A título de exemplo, escreve o CIP, em 2016, o Estado foi lesado indiciariamente em mais de 459.2 milhões de meticais, tendo conseguido recuperar apenas o valor de 20.6 milhões, um imóvel e oito viaturas.

Seguidamente, em 2017, o volume dos valores recuperados foi de 16.1 milhões de meticais e mais de 28 mil dólares, o que totalizou, em meticais, a importância de 17.915. 319,19 não se tendo feito referência ao valor total indiciariamente desviado, embora se tenha ressalvado que o valor recuperado estava aquém do que se supõe ter sido desviado dos cofres públicos.

Já em 2018, o valor ilicitamente retirado dos cofres do Estado foi de cerca de bilião de meticais, sendo que, deste, foram recuperados somente 77.4 milhões, 34 viaturas e 22 imóveis.

“A Procuradoria-Geral da República tem vindo a alertar para essa necessidade, principalmente, desde à altura em que o processo das chamadas “dívidas ocultas” entrou na fase de instrução preparatória. Nessa etapa, mostrou-se necessário proceder, não só à apreensão de bens dos suspeitos de estarem envolvidos no caso, como também identificar e recuperar os activos que estes obtiveram com recurso aos subornos que se alega terem recebido para viabilizar o calote contra o Estado moçambicano”, aponta o CIP.

Da interpretação a futura lei, os pesquisadores do CIP referem que poder-se-á solicitar que outras jurisdições criminais estrangeiras auxiliem na recuperação de activos que sejam domiciliados fora do país como forma de ocultá-los das autoridades de investigação criminal nacionais.

“Neste momento e no concernente ao caso relacionado com as dívidas contraídas ilegalmente, o que a PGR pode fazer é promover, junto do tribunal onde os autos correm os seus trâmites, à apreensão dos bens já identificados para, posteriormente, em sede de sentença transitada em julgado e se for provada a sua origem criminosa, solicitar a perda dos mesmos a favor do Estado”.
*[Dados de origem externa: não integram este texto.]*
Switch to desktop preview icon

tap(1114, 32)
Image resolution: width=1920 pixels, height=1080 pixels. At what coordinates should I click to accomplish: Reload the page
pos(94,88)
Entretanto, o conceito de recuperação de activos não coincide com o conceito de confisco ou de perda, tendo um significado muito mais amplo e, ainda, pouco decantado.

“No fundo, com esta expressão, designa-se todo um processo amplo e complexo que compreende a identificação, a apreensão, o confisco e a destinação dos proventos do crime. Sendo assim, mais do que recorrer à apreensão e perda de bens, é necessário que haja uma verdadeira acção de recuperação de activos por se mostrar um processo mais eficiente e abrangente”, esclarece.

Refira-se, que este dispositivo legal deverá prever a criação de um departamento ou uma unidade especializada integrada na PGR com competência exclusiva para exercer actividades inerentes à recuperação de activos dentro e fora do país.